## WORK INSTRUCTION
In the entries, find all lines that hold the word "height" and copy them.

## Screenshot grounding data
....................

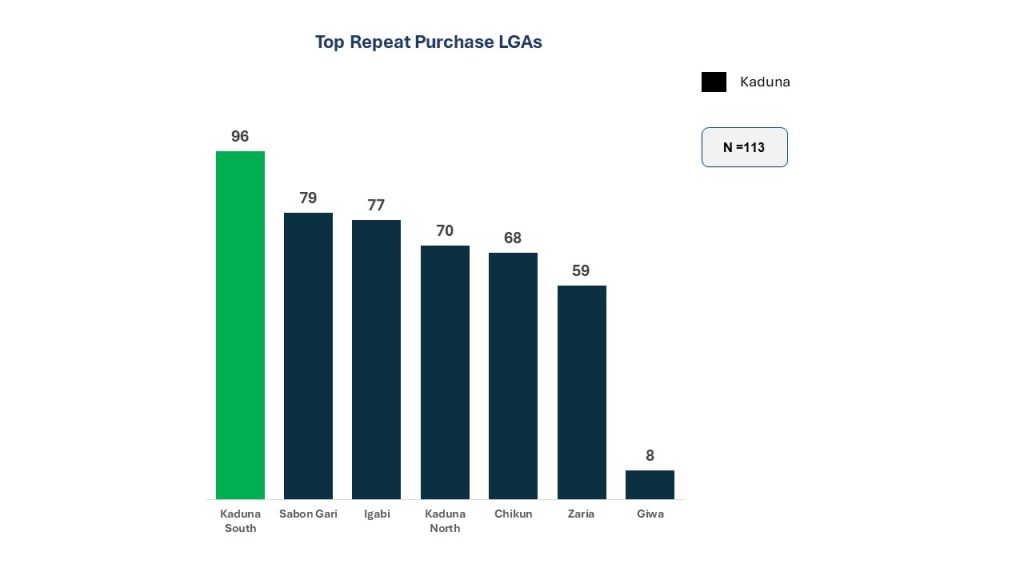The image size is (1024, 576).
Task: Click the Chikun bar
Action: [513, 375]

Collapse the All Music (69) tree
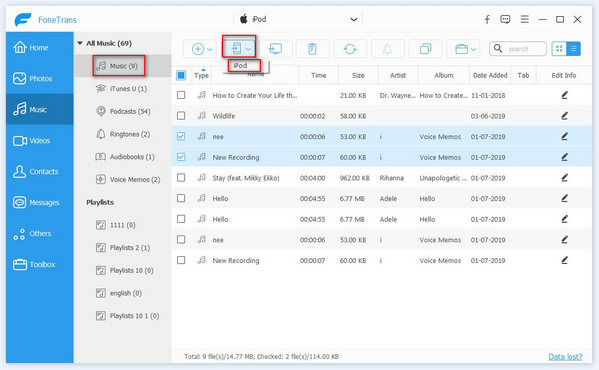pos(80,43)
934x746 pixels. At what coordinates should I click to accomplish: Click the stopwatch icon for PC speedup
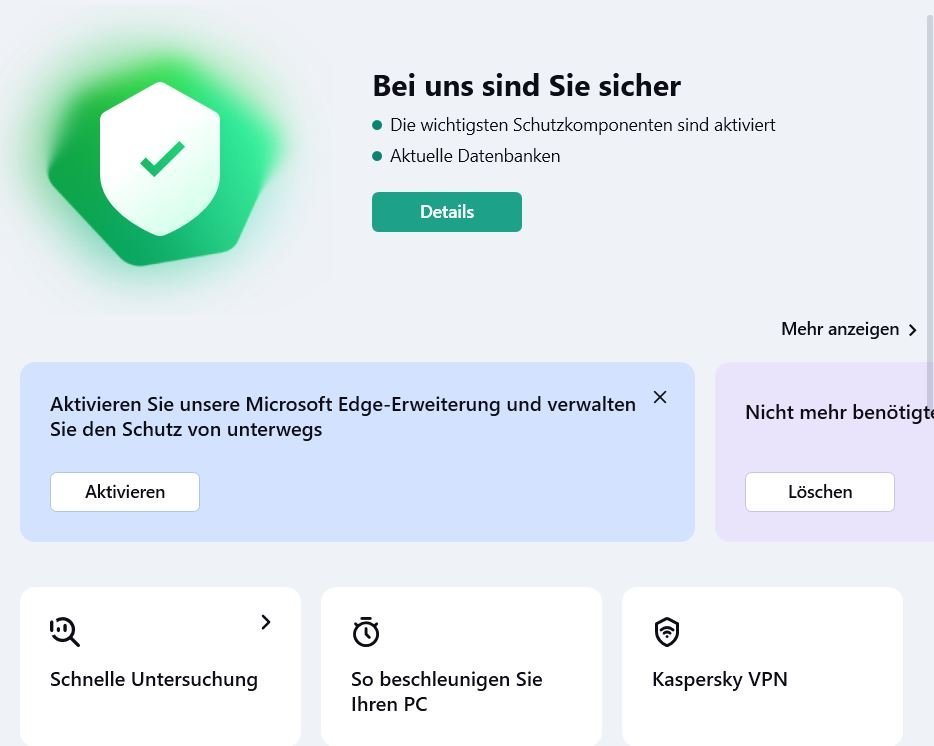366,632
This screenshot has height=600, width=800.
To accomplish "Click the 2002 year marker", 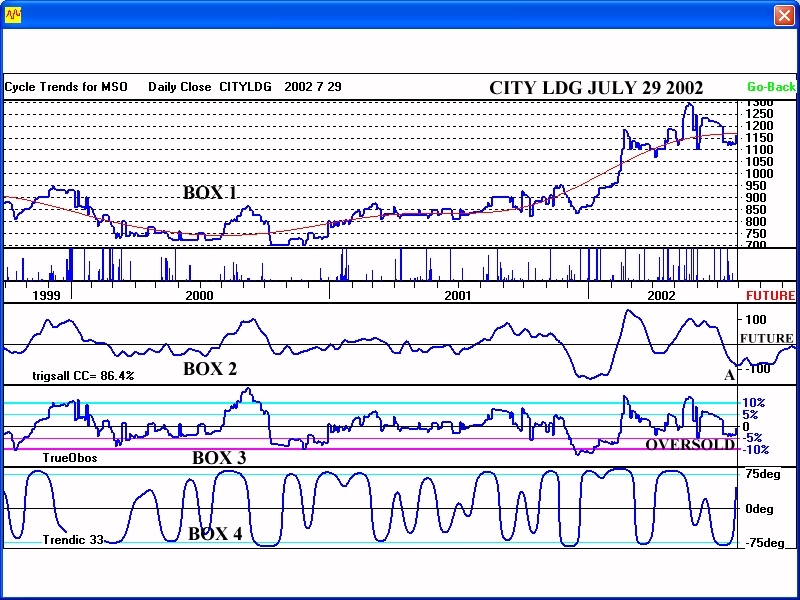I will [x=661, y=296].
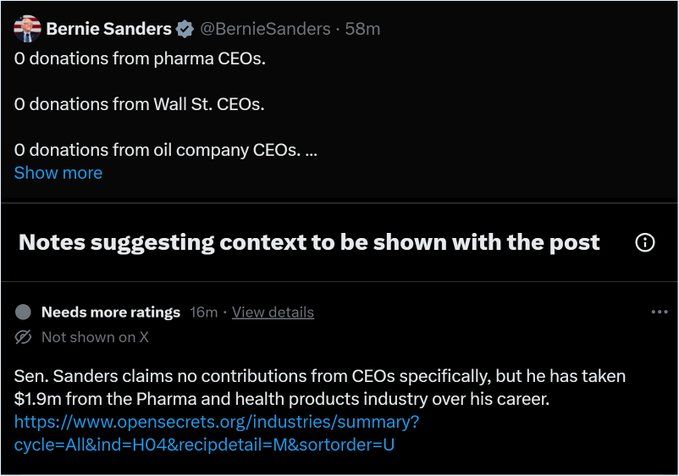
Task: Open the note's three-dot more menu
Action: click(x=658, y=312)
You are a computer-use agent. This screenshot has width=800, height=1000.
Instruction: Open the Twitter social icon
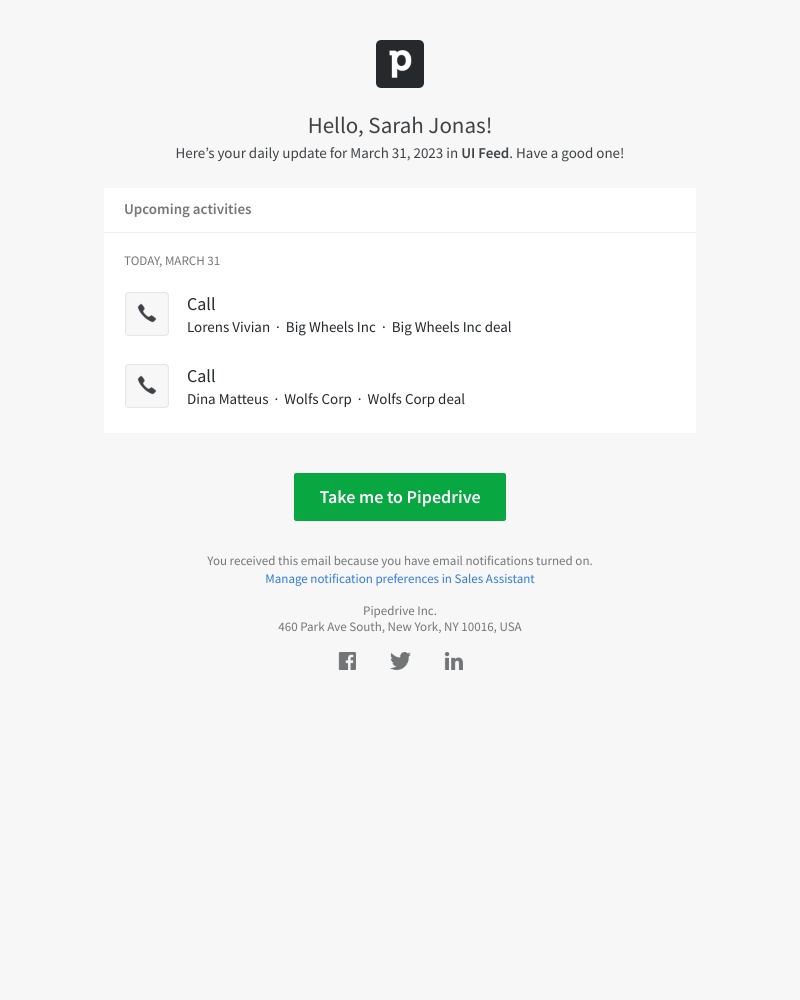tap(400, 661)
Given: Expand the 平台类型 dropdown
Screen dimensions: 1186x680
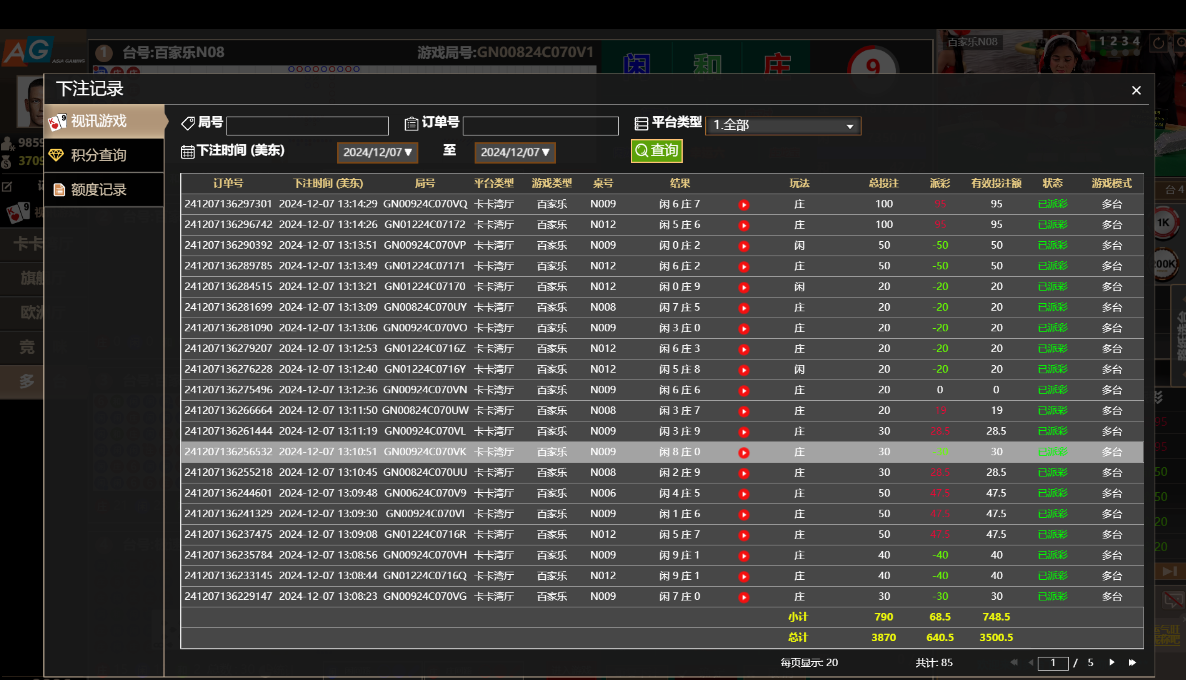Looking at the screenshot, I should tap(783, 126).
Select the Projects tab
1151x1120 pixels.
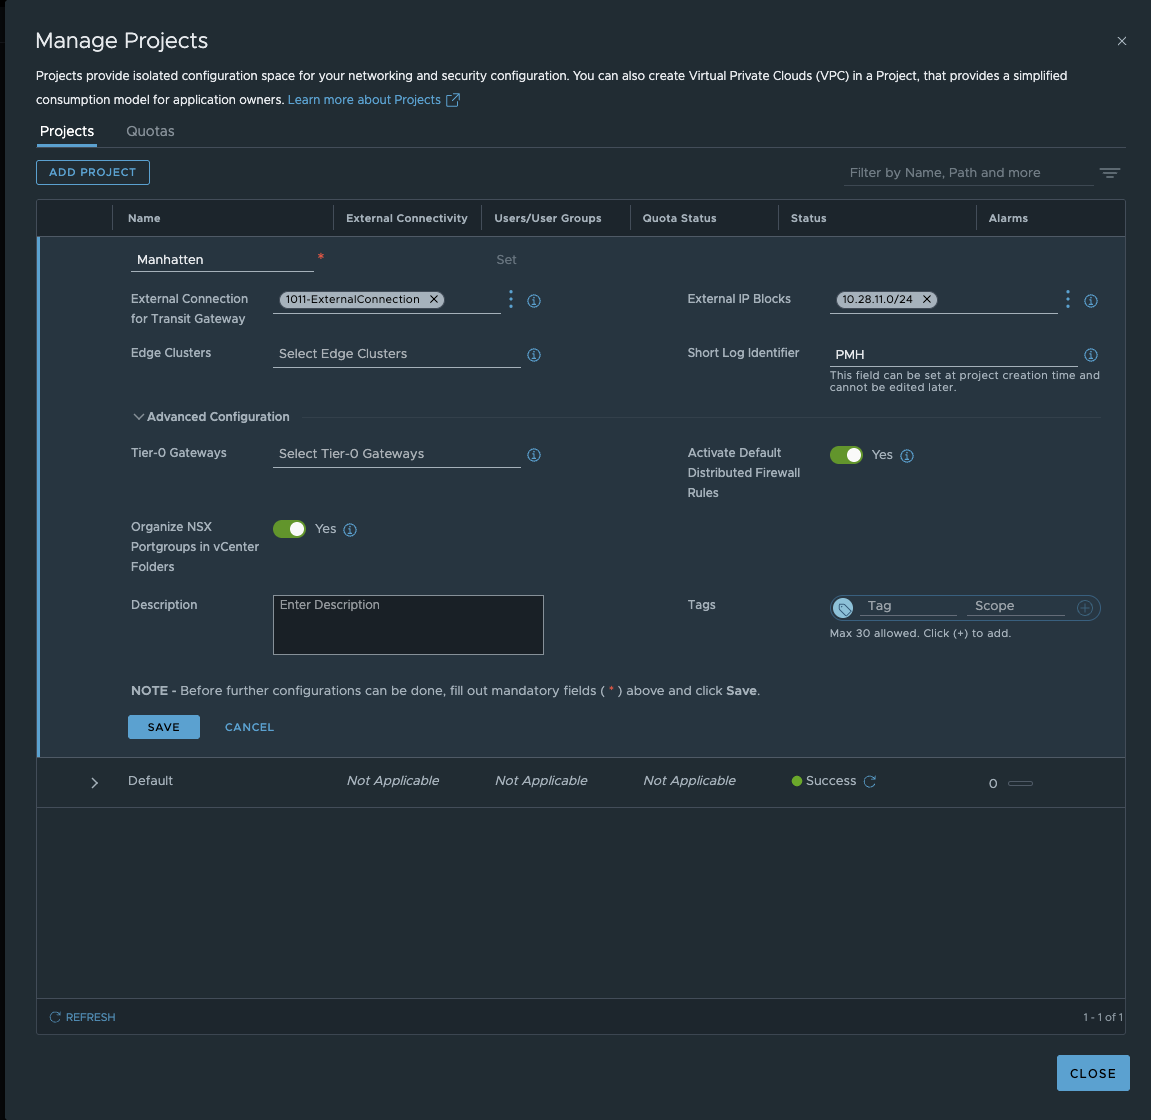(x=66, y=131)
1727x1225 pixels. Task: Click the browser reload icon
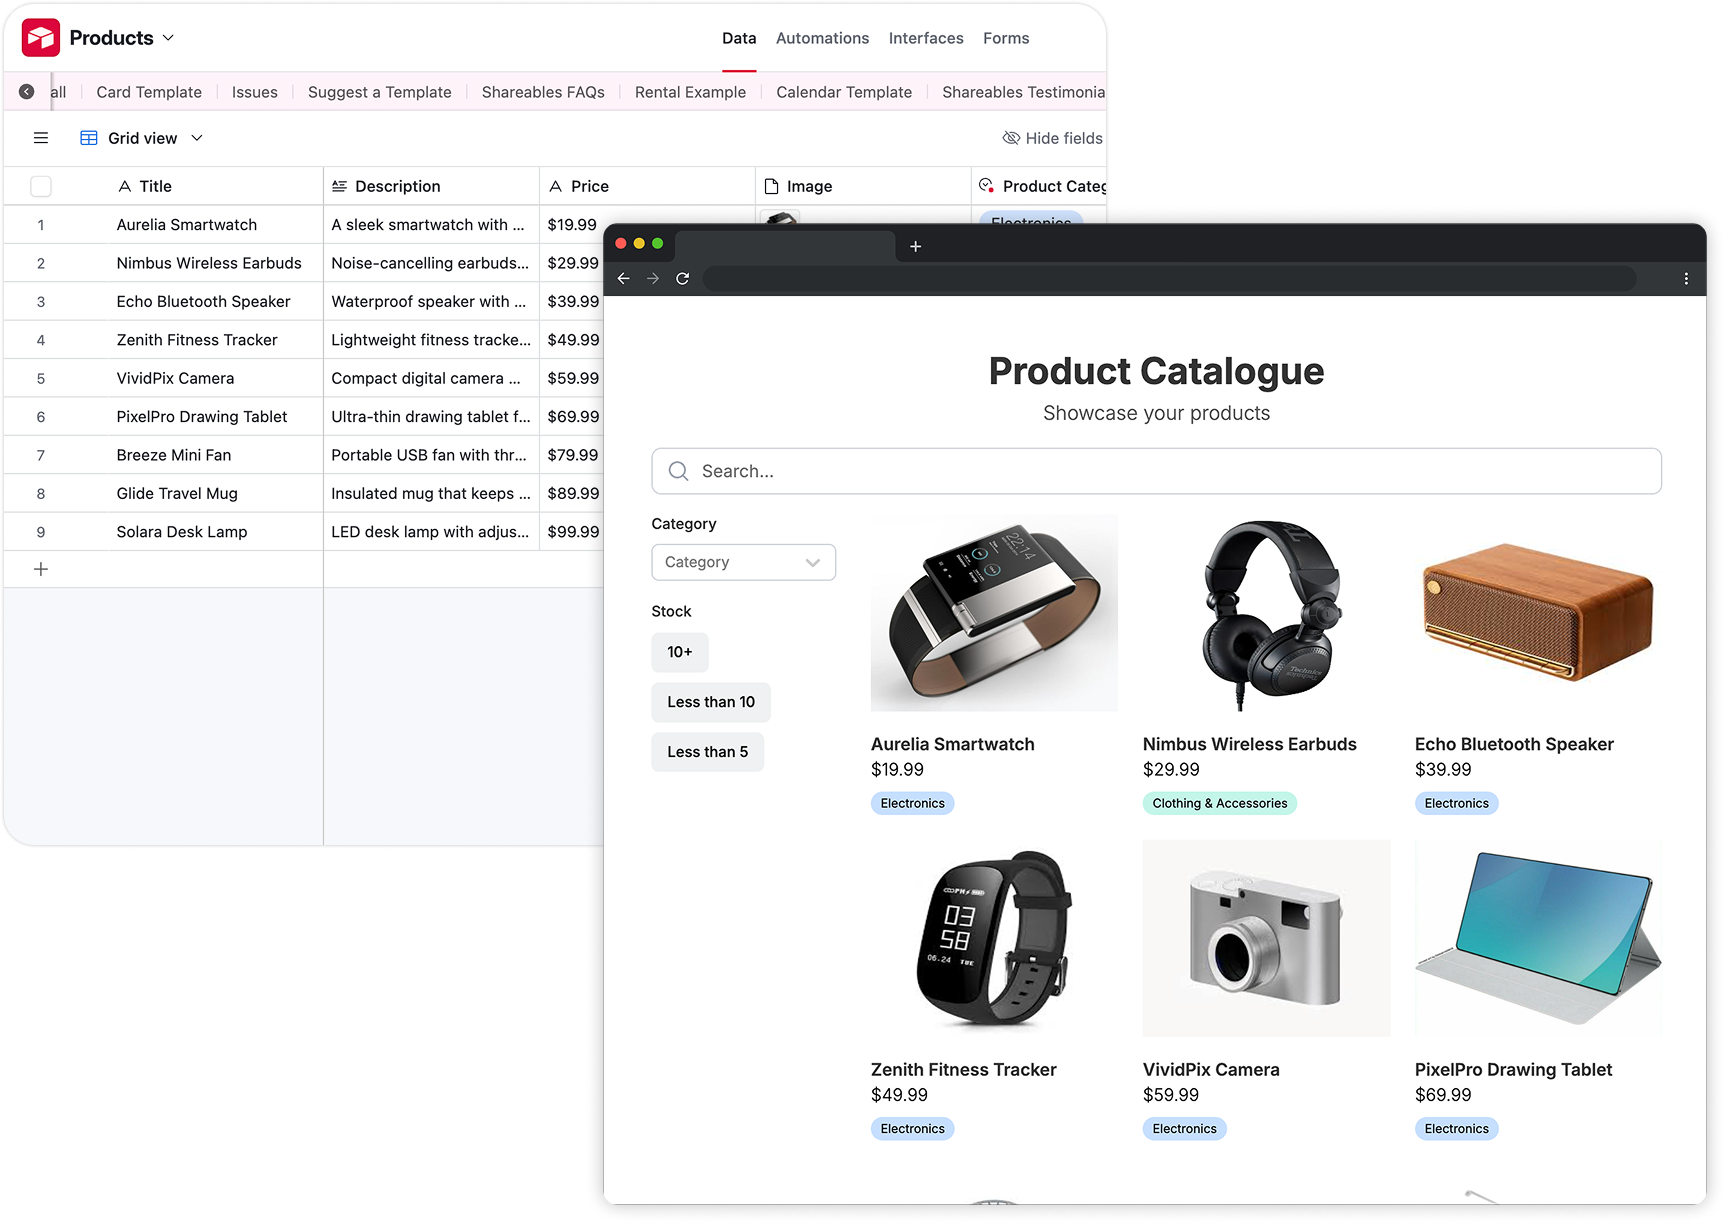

....................

## EXERCISE SOLUTION
This screenshot has height=600, width=800.
You are a computer-use agent. This screenshot has width=800, height=1000.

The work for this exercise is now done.